Goal of the exercise
Could you please output only the lines from the one holding "Given: Open the Backup section" through the end of the listing below, exactly as written and without pictures?

Supplied data

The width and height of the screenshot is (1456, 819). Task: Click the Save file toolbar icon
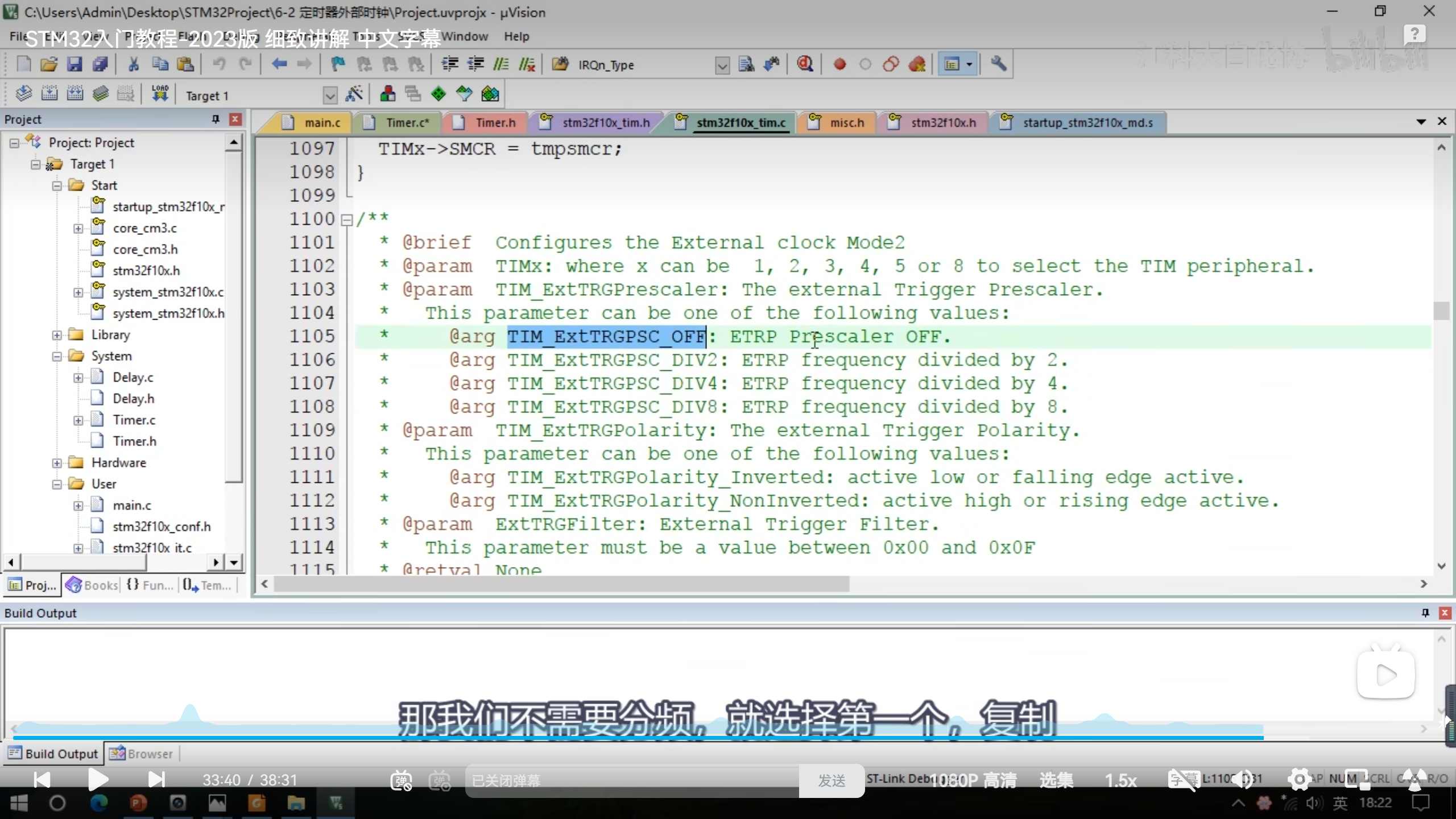click(75, 64)
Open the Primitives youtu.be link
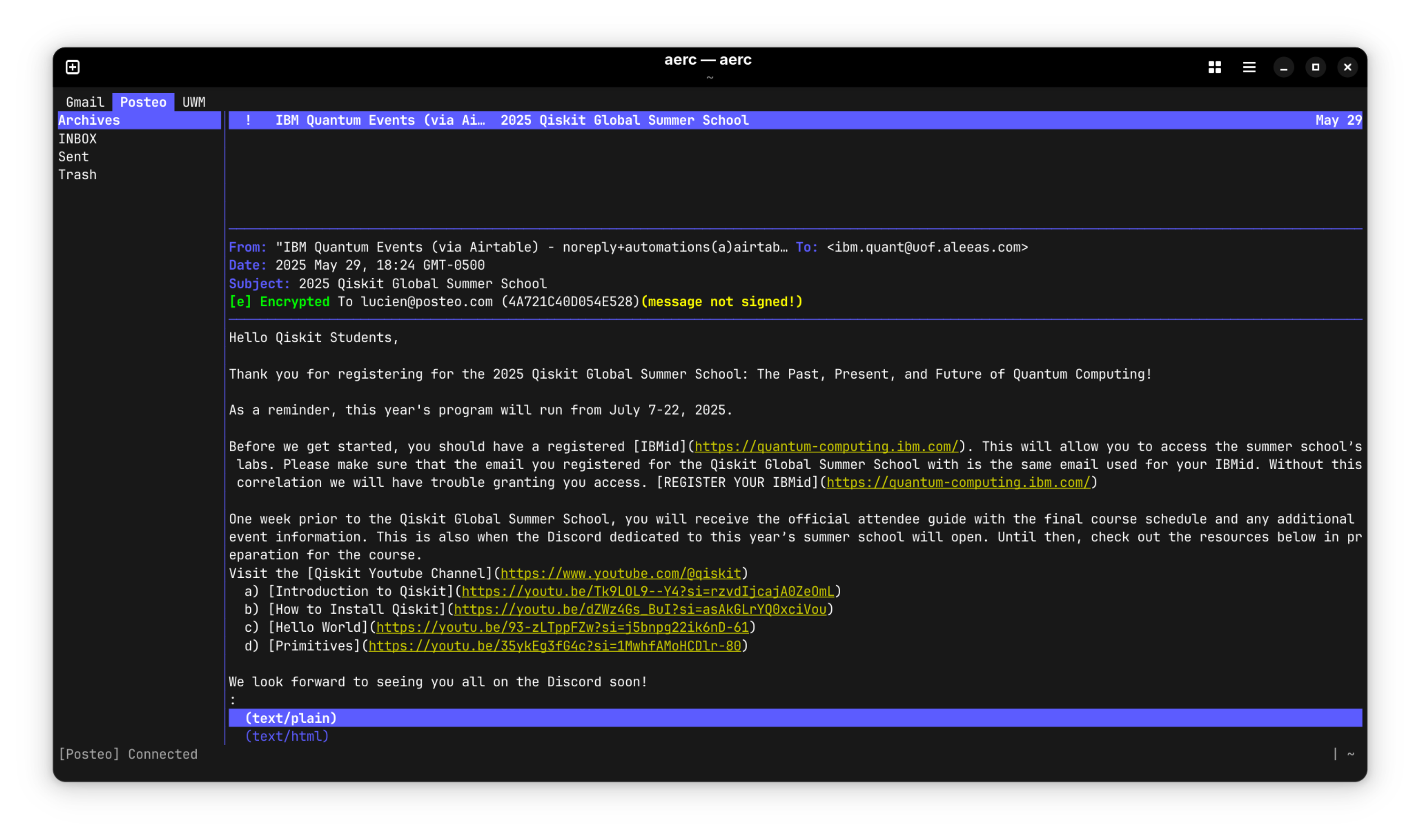 click(x=554, y=646)
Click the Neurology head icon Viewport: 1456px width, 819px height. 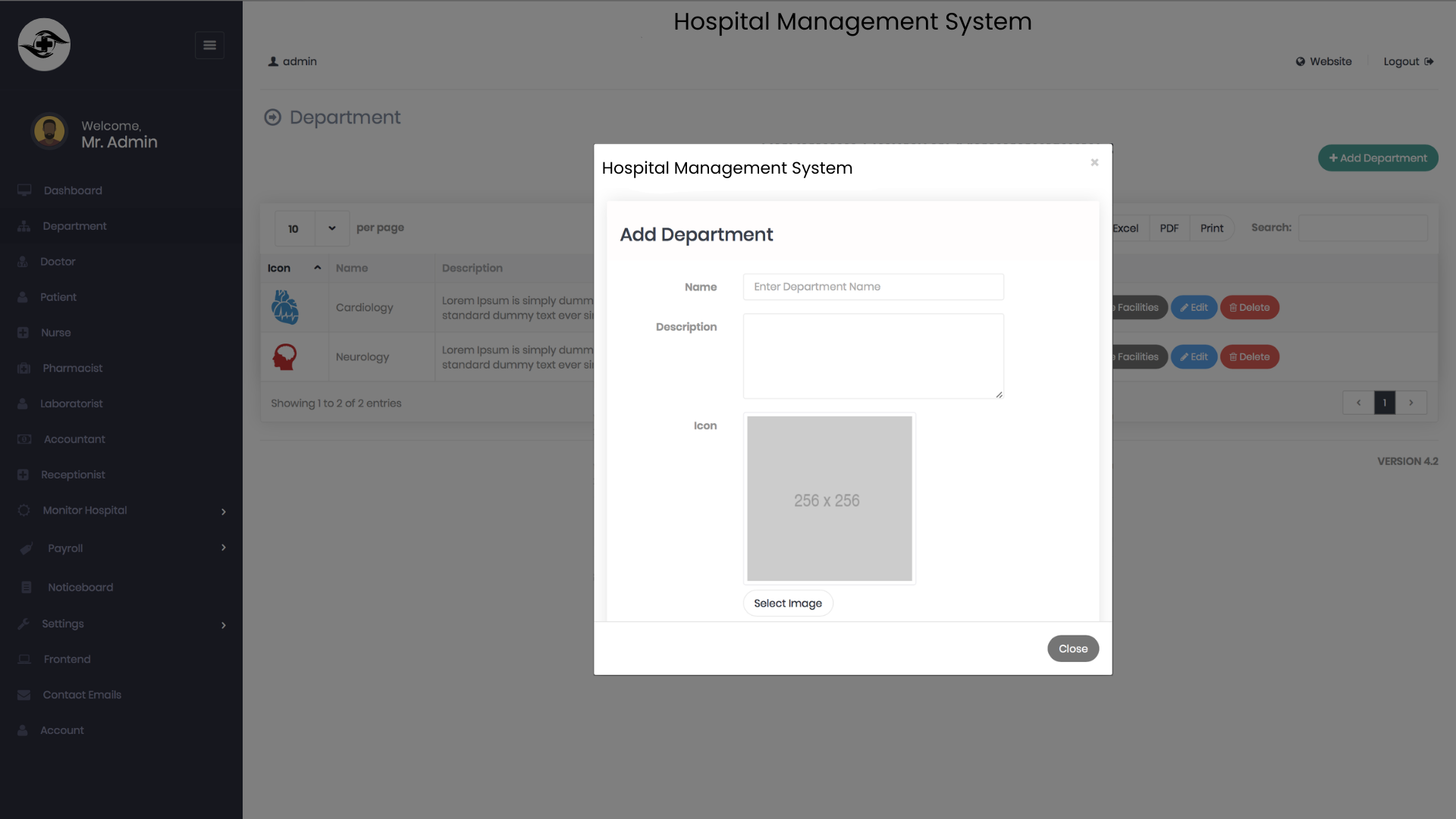(285, 356)
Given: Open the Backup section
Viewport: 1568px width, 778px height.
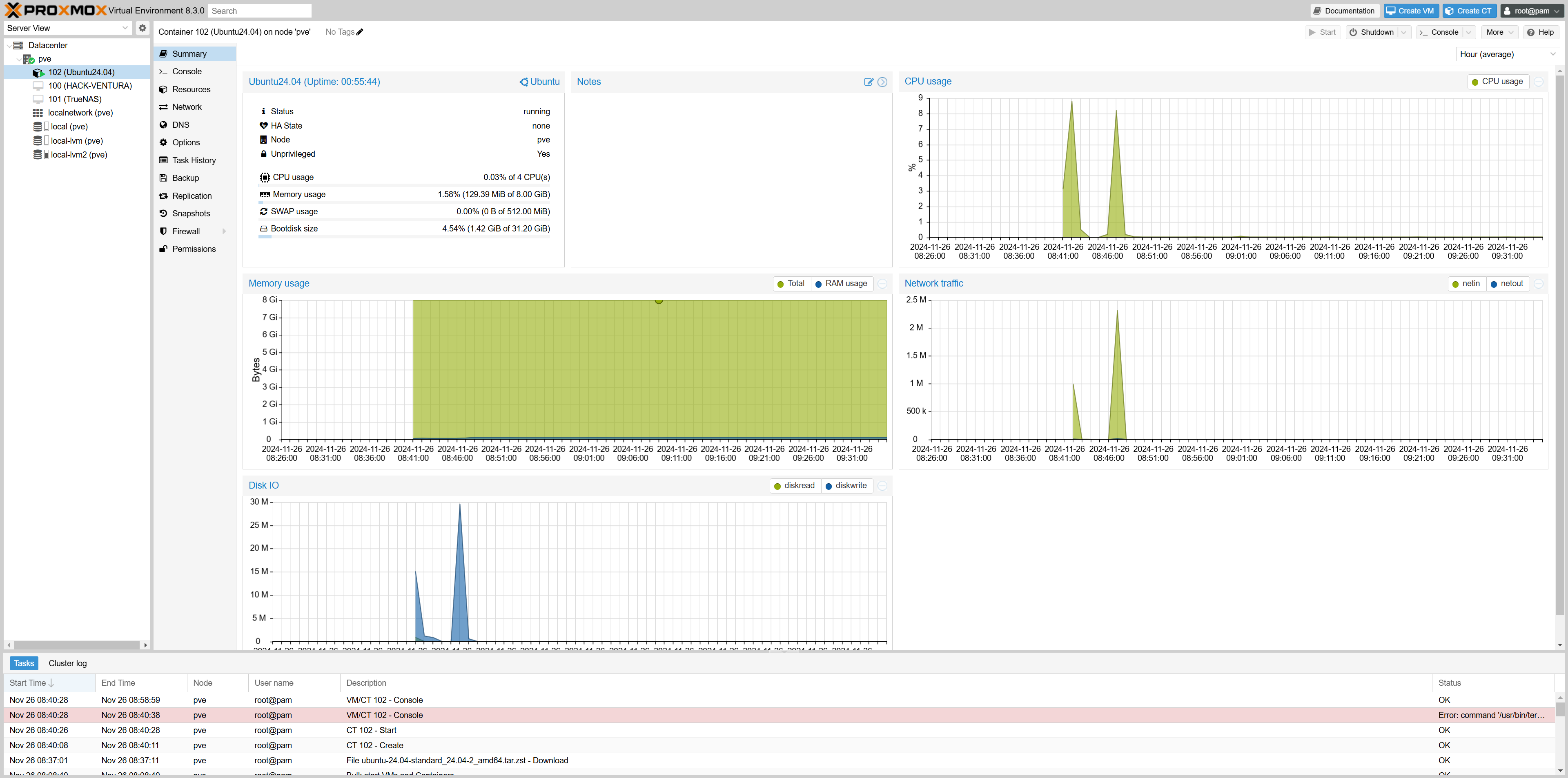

Final answer
Given: Open the Backup section
Viewport: 1568px width, 778px height.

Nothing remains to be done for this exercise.